Of course, there was always a ton of food around too. Spaghetti salad was one dish my Granny used to make for every family get-together. Her version was the classic with cooked spaghetti noodles, a bottle of Italian dressing, green peppers, cucumber, tomatoes and onion. I can’t remember if her version had cheese or not, but I remember it tasting delicious.

A Healthy Twist

Today I’m remaking Granny’s spaghetti salad with a healthy EBF twist — zucchini noodles instead of spaghetti noodles and a homemade Italian dressing instead of the bottled stuff. It’s light, fresh and the perfect complement to hamburgers, hot dogs and other grillables!

The recipe is really flexible. You can add whatever veggies you’d like and I’ve included some fun ideas for additional flavor combos if you feel like switching things up.
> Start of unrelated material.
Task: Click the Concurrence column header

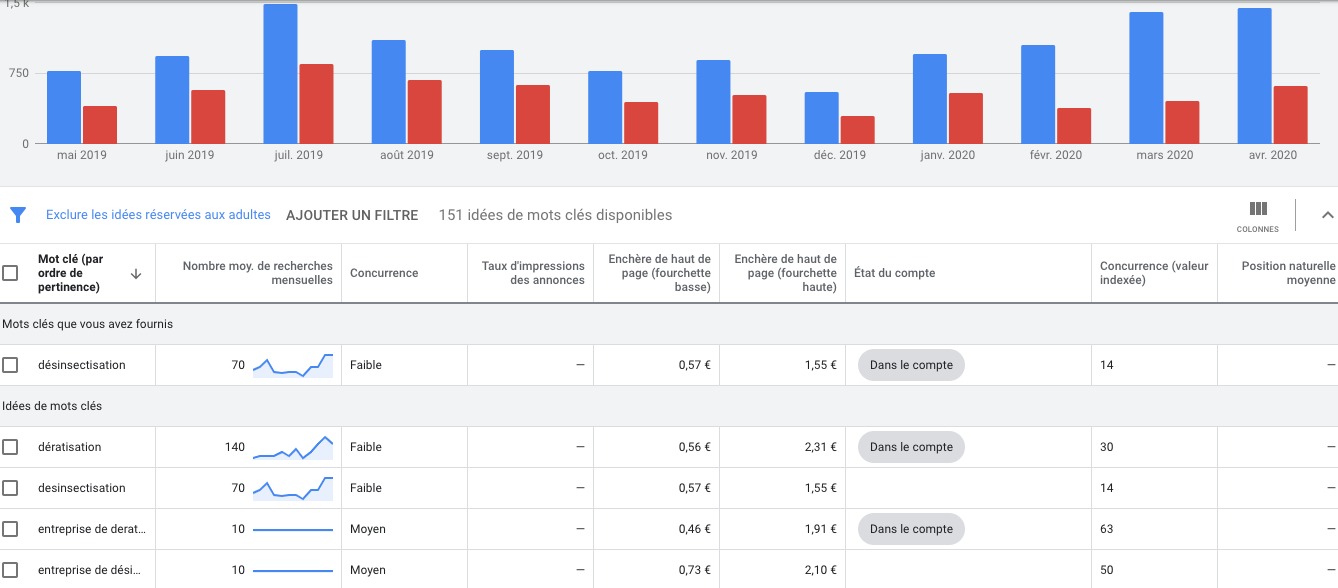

Cucumber, red onion, bell pepper, zucchini noodles, dressing and tomatoes measured out into bowls to make zucchini noodles.

Ingredients You’ll Need for the Salad

  • zucchini – you’ll be spiralizing the zucchini to make zucchini noodles… aka zoodles! One zucchini makes about 1 1/2 cups of noodles so you should end up with 4-5 cups from 3 large zucchini.
  • bell pepper – either a red or yellow bell pepper works.
  • grape tomatoes – you can also use cherry tomatoes or a traditional tomato – just chop it!
  • cucumber – any type of cucumber will work and you can de-seed the cucumber if you’d like. I personally love using mini cucumbers. Just chop into bite-sized pieces for the salad.
  • red onion – this adds a pop of color and a little kick!
tip!
Try to chop all of your vegetables the same size. They will marinate in the dressing evenly and you're more likely to have the perfect flavor combination with every bite. 
Dijon, maple syrup, vinegar, olive oil and spices measured out in bowls to make italian dressing.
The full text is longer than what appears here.